Task item - After locating the line containing "At what coordinates" in the entries below, please write out that line and the rest through the end exactly. Omit pictures.

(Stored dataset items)
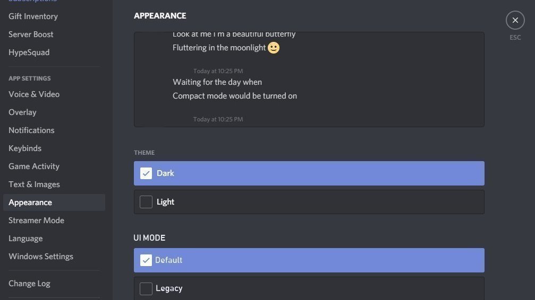Screen dimensions: 535x300
Task: Tick the Dark theme checkbox
Action: point(146,173)
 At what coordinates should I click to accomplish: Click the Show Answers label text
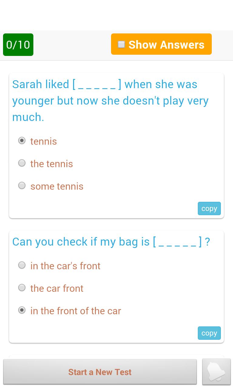(x=167, y=44)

Result below -
 At what coordinates should I click to accomplish: Click the Show Answers label text
(x=167, y=44)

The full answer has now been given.